■ **Work to be completed**: Your copy of the listing should be exact and should contain no pictures.

■ **Listed records**:
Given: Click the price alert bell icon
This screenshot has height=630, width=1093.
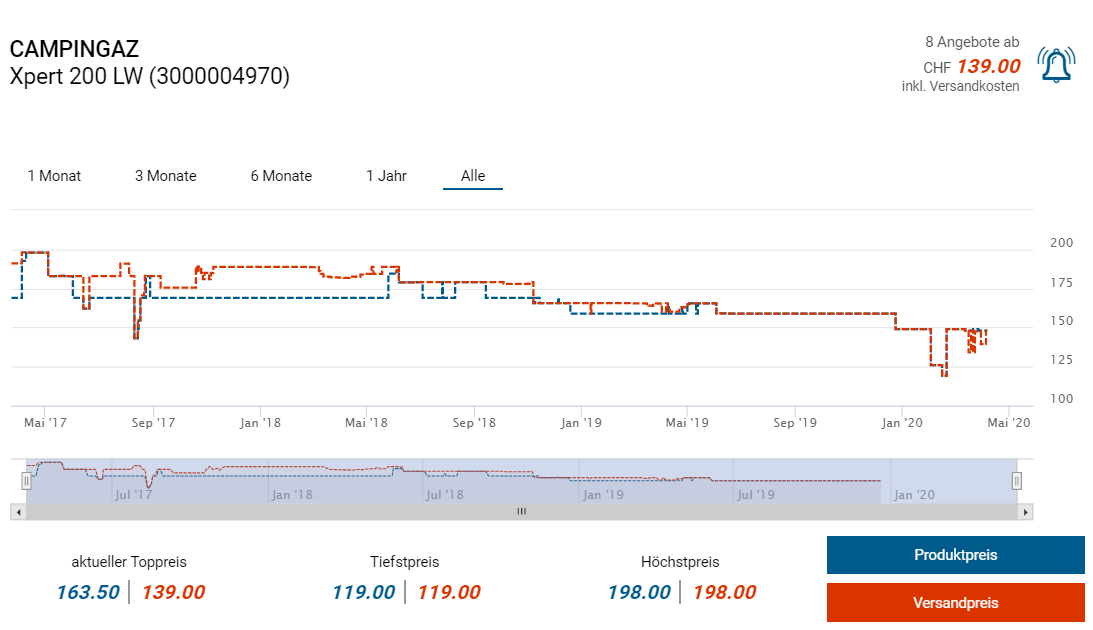Looking at the screenshot, I should point(1054,65).
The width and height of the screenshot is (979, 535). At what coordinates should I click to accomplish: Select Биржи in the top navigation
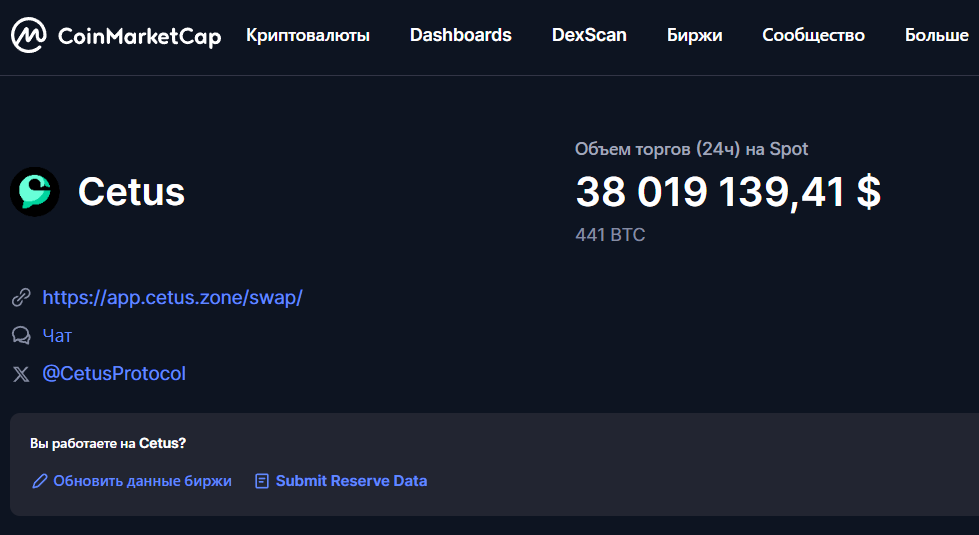tap(694, 36)
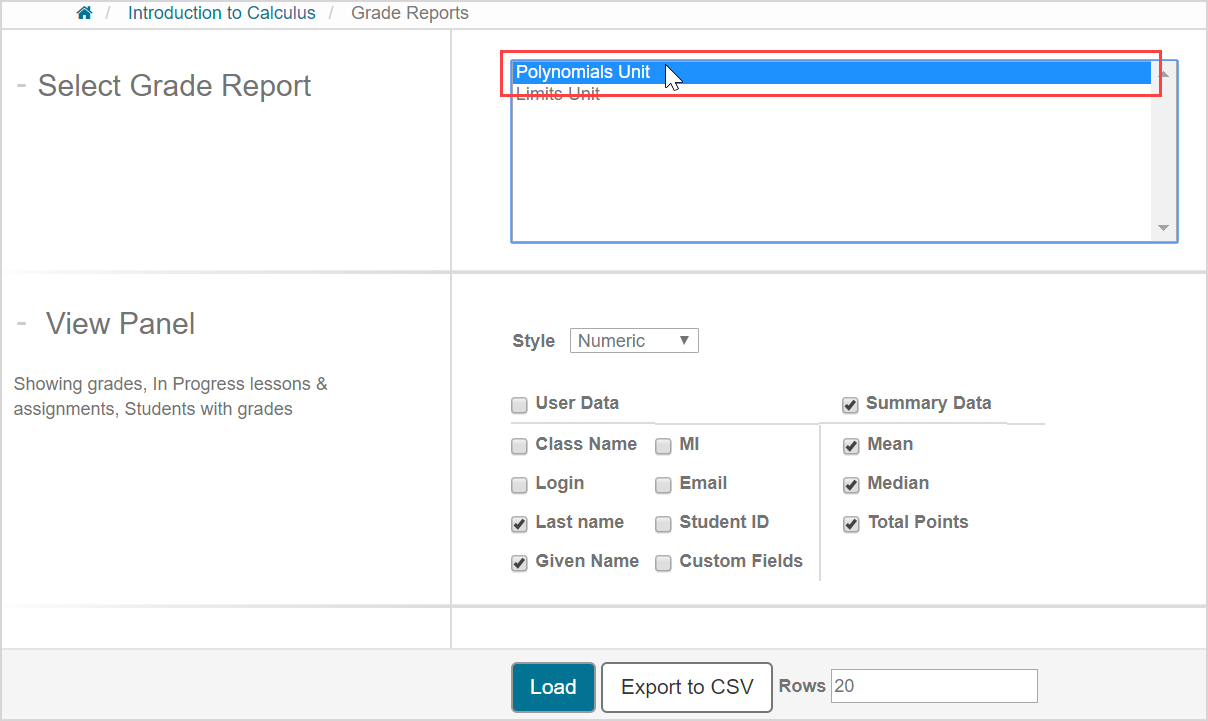
Task: Tick the Student ID checkbox
Action: [663, 524]
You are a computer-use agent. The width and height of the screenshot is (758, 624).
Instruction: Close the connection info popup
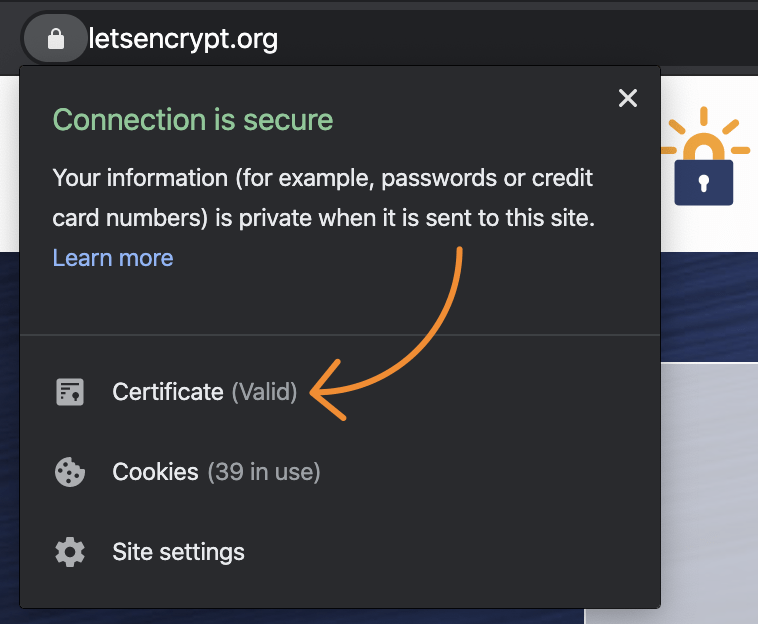point(627,98)
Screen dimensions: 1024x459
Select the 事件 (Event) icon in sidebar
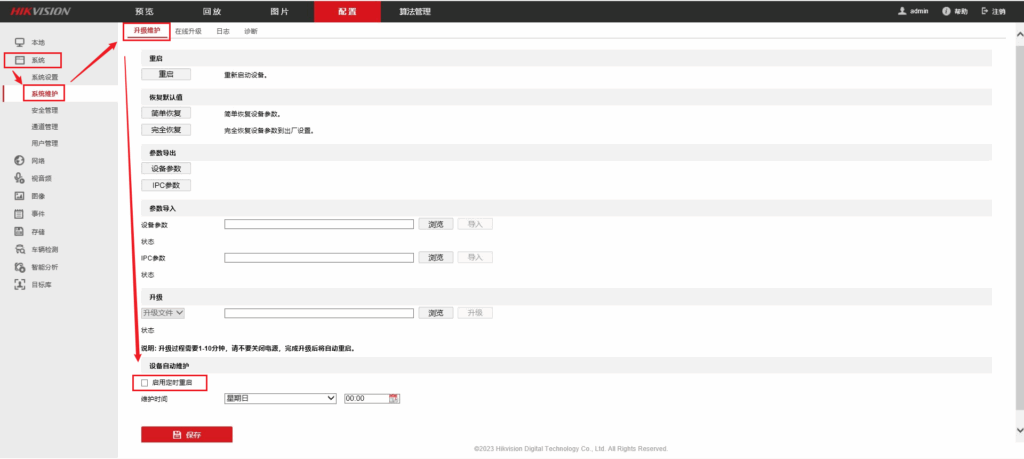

■ **Problem solution**:
Given: Click the price alert bell icon
This screenshot has height=630, width=1093.
Looking at the screenshot, I should point(1054,65).
The width and height of the screenshot is (979, 535). At what coordinates should I click to accomplish: Select Биржи in the top navigation
tap(694, 36)
Task: Tick the Student ID checkbox
Action: [663, 524]
You are a computer-use agent. The width and height of the screenshot is (758, 624).
Instruction: Close the connection info popup
point(627,98)
Screen dimensions: 1024x459
Select the 事件 (Event) icon in sidebar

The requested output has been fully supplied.